I'm trying to decide whether or not to enroll my daughter in our local preschool. Other mothers are very positive about the program and the activities their children get to do there. They're also happy about having a few hours a week "free" to run errands or get things done at home. I'm not sure, though. How do I know if my child is ready?
Doesn't it seem like just yesterday that your child was a newborn? And now you're faced with decisions about preschool! You learned from listening to your baby's needs, and you know your child best. Here are some things that you might consider when deciding whether your daughter is ready for preschool. Does she enjoy being with other children? Does she separate from you easily? Is she excited about the idea of going to school? Does she sit still for a few minutes to listen to a story?

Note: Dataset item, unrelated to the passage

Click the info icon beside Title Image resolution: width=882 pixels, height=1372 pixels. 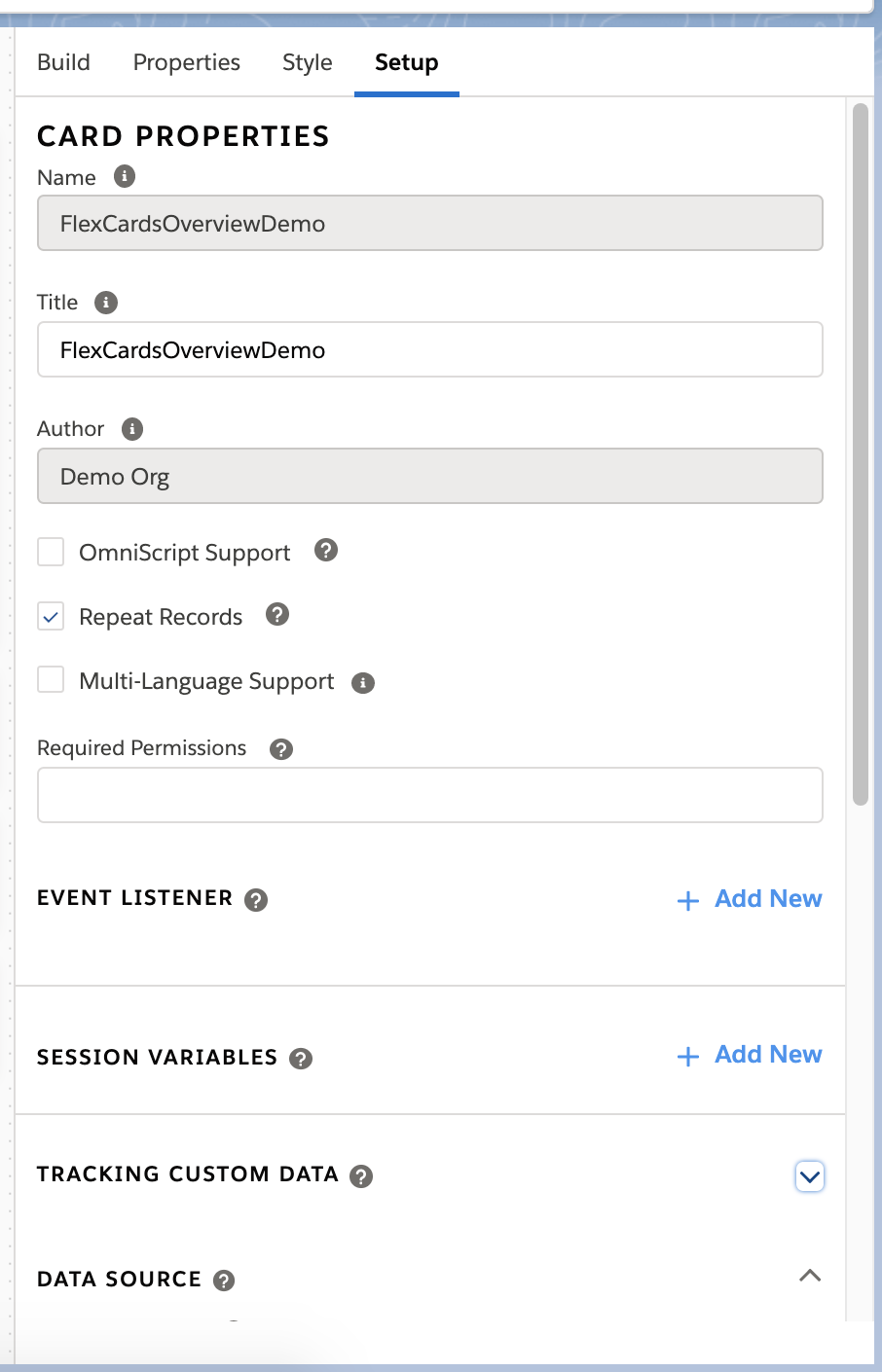click(106, 303)
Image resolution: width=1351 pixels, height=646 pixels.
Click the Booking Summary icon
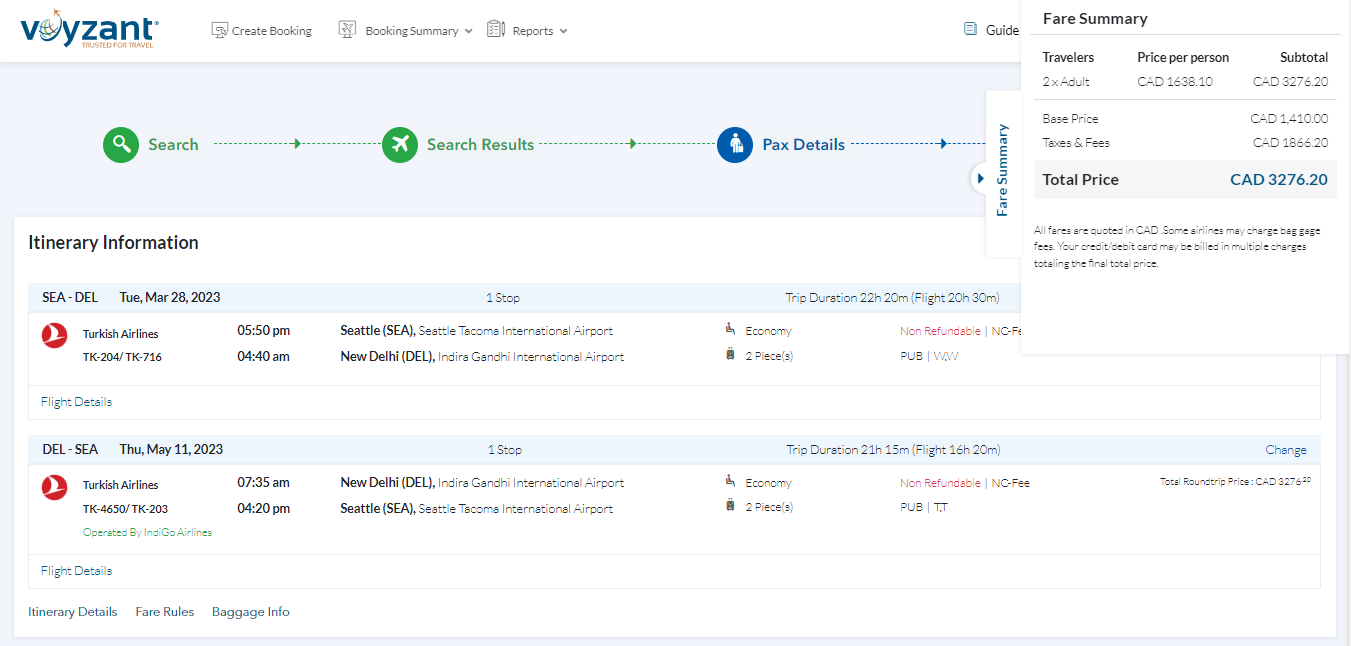point(347,30)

You sound almost as if the idea of having some time to yourself makes you feel a little guilty. Believe me, your daughter will still need you even if she goes to preschool! You may be able to be more available to her after school if you've had some time to recharge while she enjoys fun activities with other children.
Both of my children have gone to preschool and for us it has worked beautifully. They had a loving teacher whom we knew well and the class had just the right mixture of low-key academics and fun playtime.
However, if your daughter isn't ready for preschool, don't feel guilty about that, either. Again, you know your child best. If you feel she needs to be home with you a while longer, don't let others pressure you into sending her. There will be plenty of time for her to go to school later. I'm sure you'll make the decision that is right for you and her.
There is no way to "test" for readiness. Inquire about the school's refund policy. If none exists, check your budget. Can you afford to "donate" or lose your money if you or your child are unhappy the first few weeks and you need to keep her home?
If you need a few hours a week to run errands, consider instead switching babysitting with another mother or two to take turns having time for errands. Investigate more than one program. I found a great one at my local high school. It is in session October through December and March through May. Not too much -- just enough!
Lombard IL USA
A child will assume independence when she is ready, and you cannot force it upon him. You know your child best and are the best judge of whether she is ready for the new activity and this separation from you.
Both of my boys benefited from attending preschool. My first and more gregarious son, despite never having been away from me, went off without a backward glance; while my second son took a period of adjustment before he was happy to be left in a new environment. When he started preschool, I stayed at the school with him, and once we were familiar with the morning's schedule, I'd pop out for a quarter of an hour saying, "I'll just go to the bakery and buy you a currant bun to eat on the walk home." My son was happy with this, as he knew the bakery was not far away and he likes currant buns! Then I would say, "I am going shopping and I'll come back after you have played outside on the bikes/had your snack/done some singing." After a while, he was happy to be there for the whole two-and-a-half hours without me. The teachers were a little surprised by my approach, but I did not ask for their permission to stay, in case they said they preferred me not to. After all, he is my child, and neither they nor I wanted him to be unhappy.
Preschool can provide a stimulating and fun environment and an opportunity to learn how to function as a part of a wider group, but your daughter will gain nothing from it apart from anxiety if she isn't ready to be apart from you. She may be totally against the idea, but find that with your help to ease her into this new routine, she actually enjoys it.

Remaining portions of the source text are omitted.